* _Your task_:
Format every line of the rows below as a JSON list of strings, one string per line, with blank lines left out. Leave the pictures out of your answer.

*** Records to process

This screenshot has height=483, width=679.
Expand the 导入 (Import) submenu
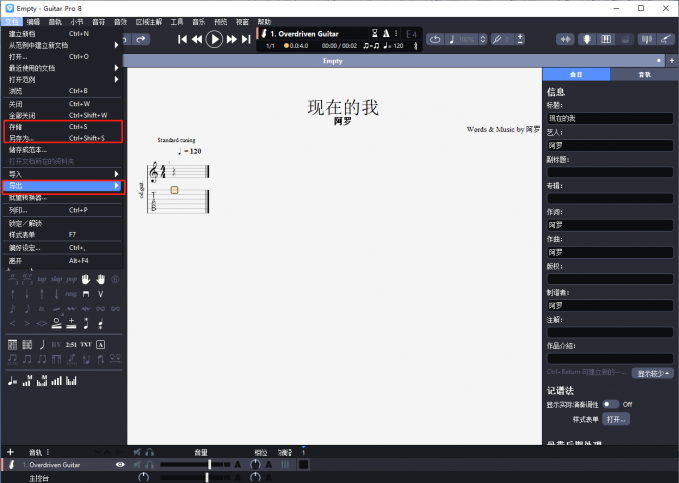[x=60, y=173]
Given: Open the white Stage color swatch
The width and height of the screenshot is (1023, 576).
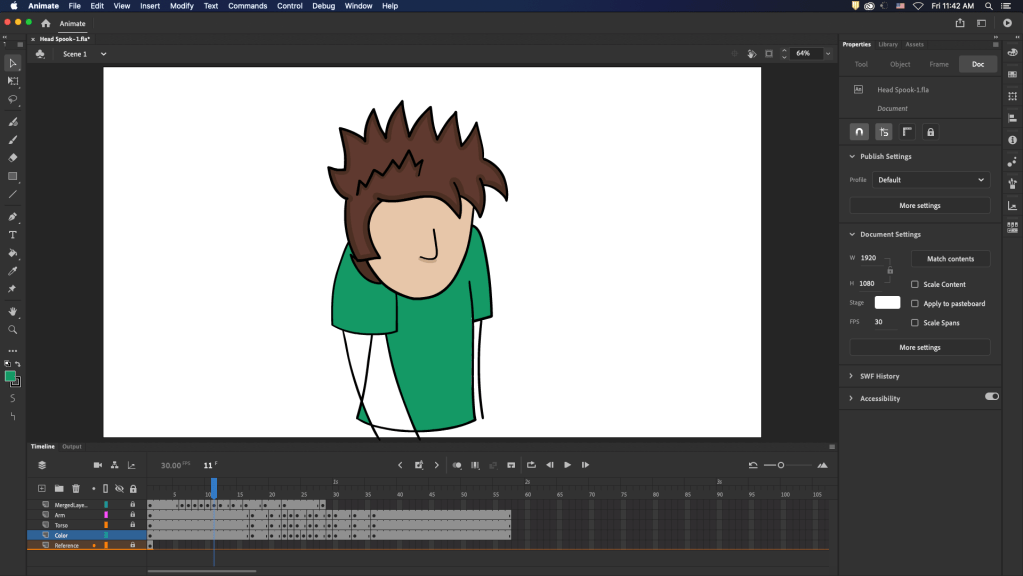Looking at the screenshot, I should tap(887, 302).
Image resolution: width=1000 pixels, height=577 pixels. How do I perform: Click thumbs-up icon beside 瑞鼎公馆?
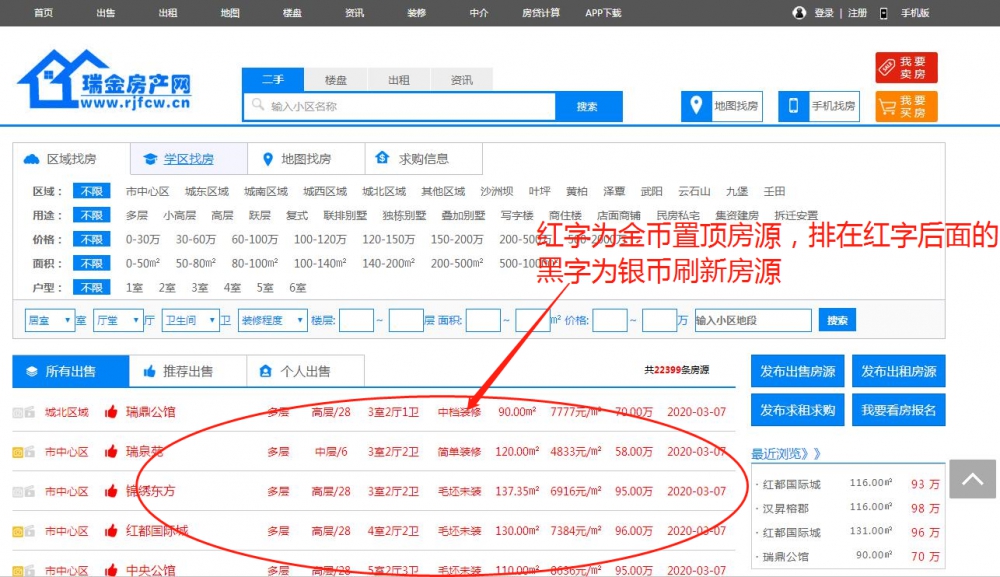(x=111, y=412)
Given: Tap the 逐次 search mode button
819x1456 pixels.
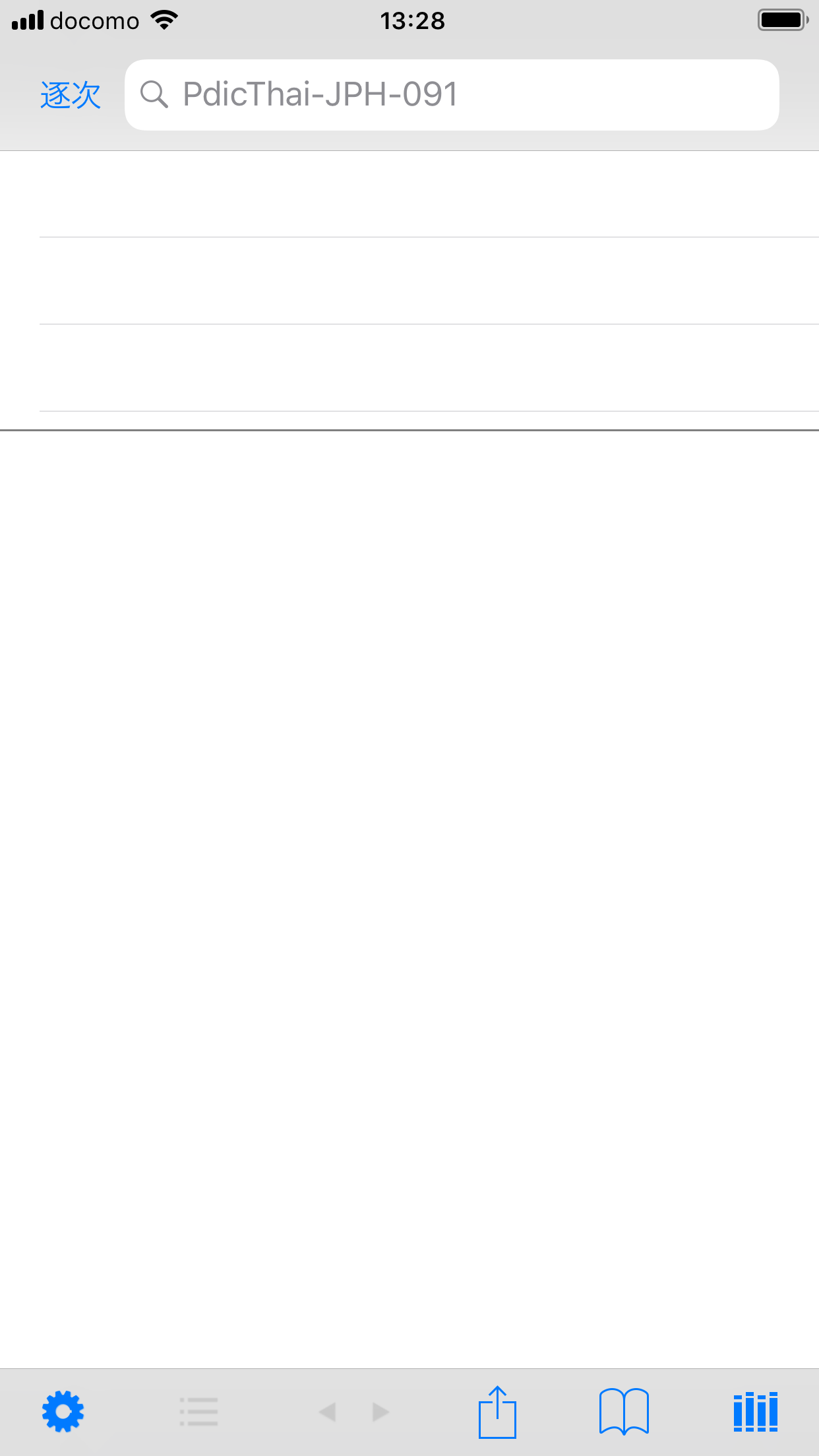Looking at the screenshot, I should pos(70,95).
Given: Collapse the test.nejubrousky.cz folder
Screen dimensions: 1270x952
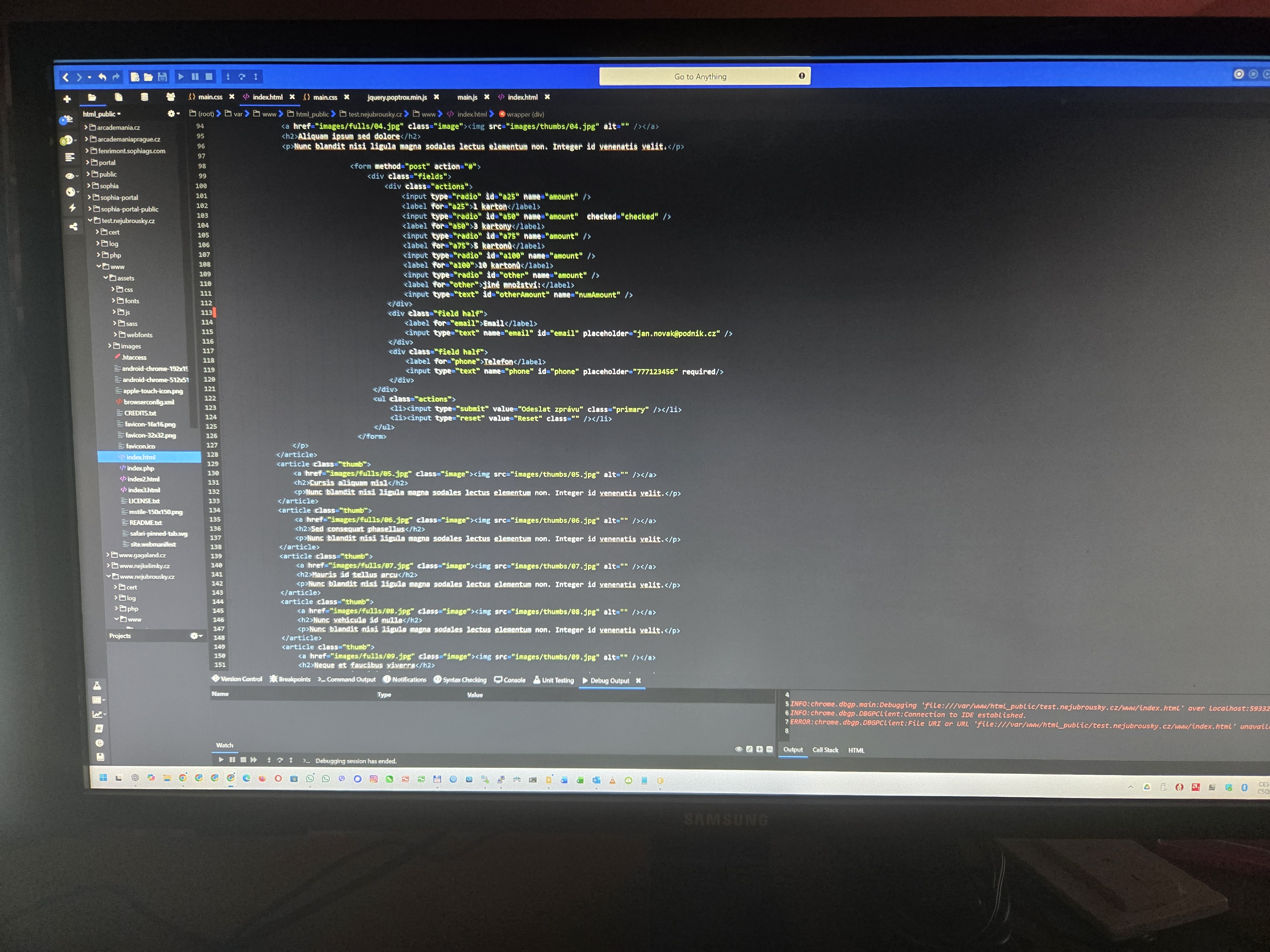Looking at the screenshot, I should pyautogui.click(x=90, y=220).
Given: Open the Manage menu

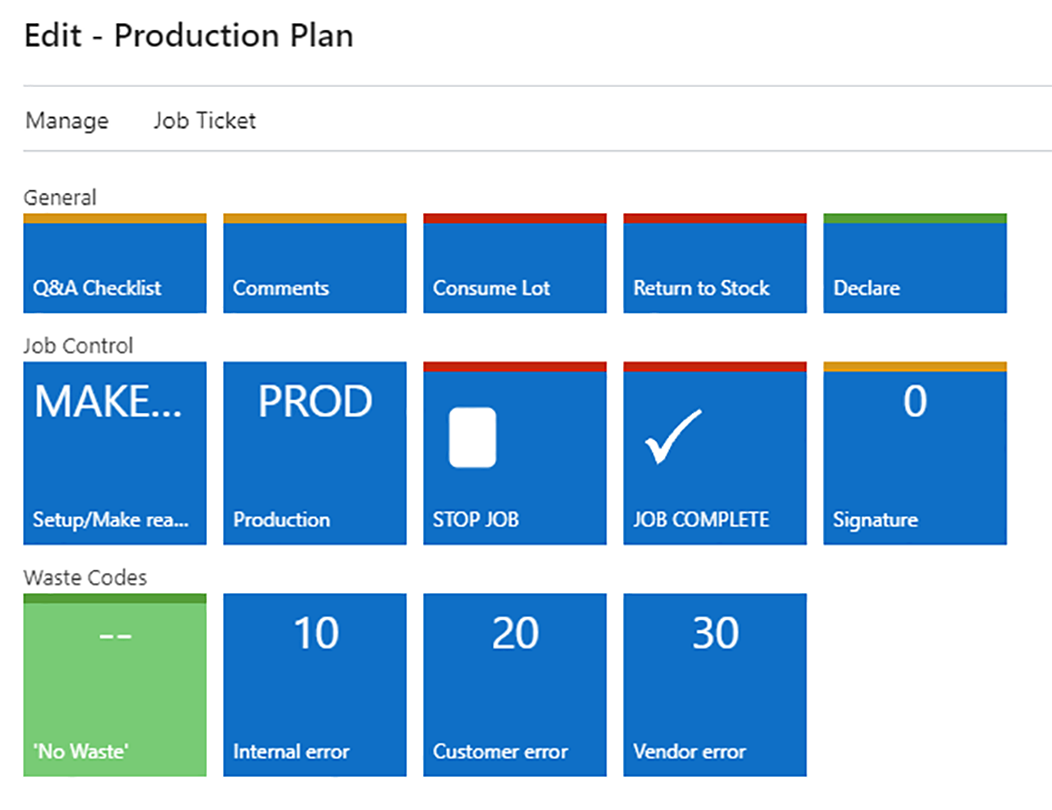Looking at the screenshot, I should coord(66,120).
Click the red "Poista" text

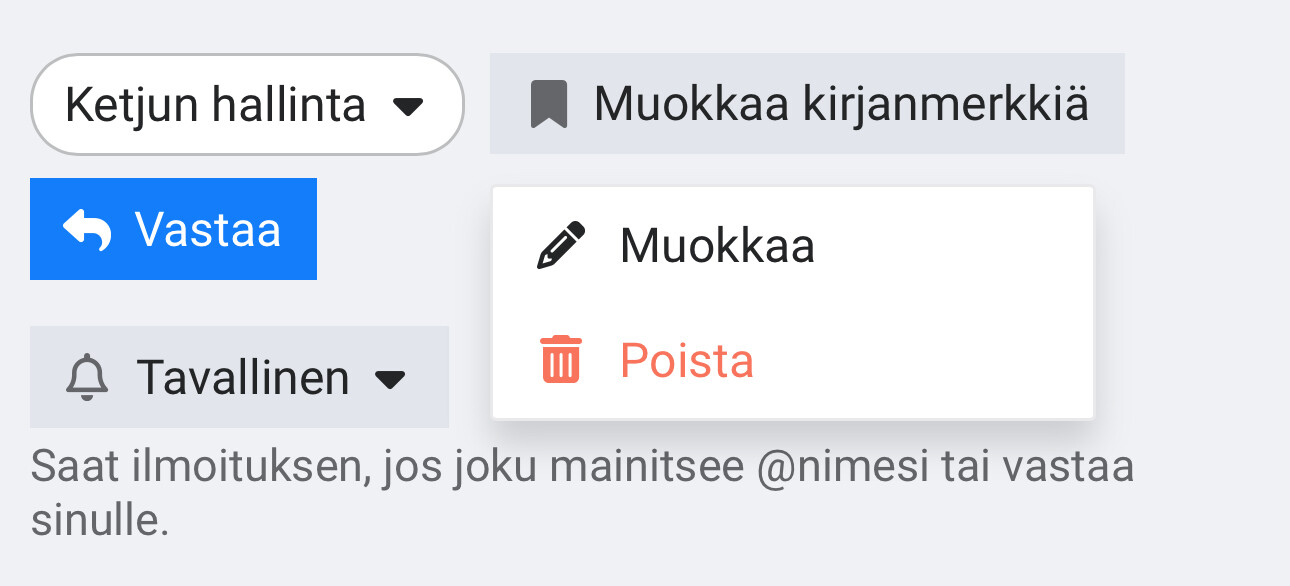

******

* _Exercise response_:
[
  "This screenshot has height=483, width=679.",
  "Expand the 导入 (Import) submenu",
  "[x=60, y=173]",
  "Given: Open the white Stage color swatch",
  "The width and height of the screenshot is (1023, 576).",
  "Looking at the screenshot, I should tap(887, 302).",
  "Image resolution: width=1000 pixels, height=577 pixels. How do I perform: Click thumbs-up icon beside 瑞鼎公馆?",
  "(x=111, y=412)",
  "Given: Tap the 逐次 search mode button",
  "819x1456 pixels.",
  "Looking at the screenshot, I should pos(70,95).",
  "Given: Collapse the test.nejubrousky.cz folder",
  "Screen dimensions: 1270x952",
  "Looking at the screenshot, I should pyautogui.click(x=90, y=220).",
  "Given: Open the Manage menu",
  "Looking at the screenshot, I should coord(66,120).",
  "Click the red \"Poista\" text"
]